I'm old fashioned when it comes to online dating sites.  I've been off the market for around forty years now, married to a great guy for over 36 years, and lived with him a couple of years before that.  But, if I was interested in meeting someone again, I think I would do it the regular way, like just meeting someone in real life.

As far as Christian Mingle, I think that's what they believe regarding God making the match for them, and all the Christians who sign up are in the same state of mind.  I've met a few hard-core Christians in my day, and not to be disrespectful, but every other paragraph of conversation with them tends to lead to another quote from the bible, etc.  So, in my mind, that's the perfect site for them to use, and they'll likely be very happy with each other, as they have so much in common.

Going off track a bit, but I just got done watching a Dr. Phil TV show about a woman who used Match.com.  Her name was Mary Kay, and she seemed like a very nice lady.  The man she communicated with online, seemed to be a good match for her, so she met with him in person.  After seeing him for a little over a week, they held hands and kissed a couple of times.

Around the 8th day, she started seeing red flags.  He started insisting to look in her cell phone for calls she was getting (she was a real-estate saleswoman, so she had lots of phone activity).  She went with him out to dinner with a couple of her friends, and they told her to dump him, he didn't seem right.

She told him she needed a break and wasn't ready for dating again.  He broke into her garage, waited for her, stabbed her 11 times, and a neighbor heard her screams and called the police.  Turns out he killed a girlfriend in the past with a machete, but the charges didn't stick so he was set free.  He told the cops that he was there to kill Mary Kay, not just hurt her.

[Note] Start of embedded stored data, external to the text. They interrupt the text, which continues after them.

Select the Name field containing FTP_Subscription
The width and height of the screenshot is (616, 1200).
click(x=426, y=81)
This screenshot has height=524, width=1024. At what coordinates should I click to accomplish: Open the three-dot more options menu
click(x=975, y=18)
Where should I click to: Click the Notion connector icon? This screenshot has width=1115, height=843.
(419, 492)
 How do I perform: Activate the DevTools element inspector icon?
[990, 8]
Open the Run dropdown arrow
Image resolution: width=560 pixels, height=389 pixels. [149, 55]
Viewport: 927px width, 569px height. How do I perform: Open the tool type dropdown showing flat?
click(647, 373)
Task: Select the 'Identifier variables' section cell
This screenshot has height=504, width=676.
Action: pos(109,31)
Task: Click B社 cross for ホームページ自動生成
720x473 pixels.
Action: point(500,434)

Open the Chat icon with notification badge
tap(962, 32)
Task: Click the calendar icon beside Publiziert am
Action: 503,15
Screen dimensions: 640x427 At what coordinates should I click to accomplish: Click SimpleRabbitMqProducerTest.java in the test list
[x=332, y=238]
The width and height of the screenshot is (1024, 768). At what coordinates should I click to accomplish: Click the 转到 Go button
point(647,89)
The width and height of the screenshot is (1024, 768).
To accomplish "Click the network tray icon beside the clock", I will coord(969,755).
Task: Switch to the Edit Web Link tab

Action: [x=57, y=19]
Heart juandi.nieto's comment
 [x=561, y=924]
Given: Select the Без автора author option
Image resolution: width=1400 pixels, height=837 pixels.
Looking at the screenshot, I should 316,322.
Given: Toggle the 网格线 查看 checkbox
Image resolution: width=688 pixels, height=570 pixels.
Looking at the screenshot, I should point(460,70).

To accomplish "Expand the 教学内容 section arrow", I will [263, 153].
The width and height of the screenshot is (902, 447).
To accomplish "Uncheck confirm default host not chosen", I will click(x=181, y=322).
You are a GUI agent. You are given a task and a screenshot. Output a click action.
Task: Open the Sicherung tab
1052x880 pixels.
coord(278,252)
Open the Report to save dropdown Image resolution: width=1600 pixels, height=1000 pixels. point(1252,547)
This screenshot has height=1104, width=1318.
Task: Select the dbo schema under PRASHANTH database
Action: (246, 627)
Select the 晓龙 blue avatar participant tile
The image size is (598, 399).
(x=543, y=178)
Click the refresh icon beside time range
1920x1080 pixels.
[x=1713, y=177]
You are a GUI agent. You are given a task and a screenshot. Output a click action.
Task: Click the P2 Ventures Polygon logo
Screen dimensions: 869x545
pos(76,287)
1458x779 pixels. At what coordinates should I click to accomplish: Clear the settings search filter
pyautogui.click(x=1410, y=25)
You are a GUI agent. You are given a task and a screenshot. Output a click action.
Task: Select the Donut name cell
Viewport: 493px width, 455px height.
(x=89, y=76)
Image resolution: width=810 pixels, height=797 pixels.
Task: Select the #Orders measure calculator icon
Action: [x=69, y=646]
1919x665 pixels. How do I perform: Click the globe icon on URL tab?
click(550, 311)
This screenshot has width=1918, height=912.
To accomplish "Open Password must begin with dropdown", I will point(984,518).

Guess that stuff can happen in any relationship regardless of how the folks met, but it sours me on online dating sites, Christian or not.  PS: I'm sure the CM site has a good PR man who knew that slogan would be a good sell, even if they really kind of believed it.


----------



## Anne

Seabreeze, I also saw a woman on Dr Phil who had found a man on a dating site.  She "knew" him online for a few years, and ended up sending him over $3,000.00, and though he kept promising he would fly to meet her, he just had one excuse after another as to why he couldn't....but still had her convinced he loved her.   Dr Phil found out he had more than one alias, and more than one other woman he was communicating with, and the woman still insisted he would never lie to her!!!  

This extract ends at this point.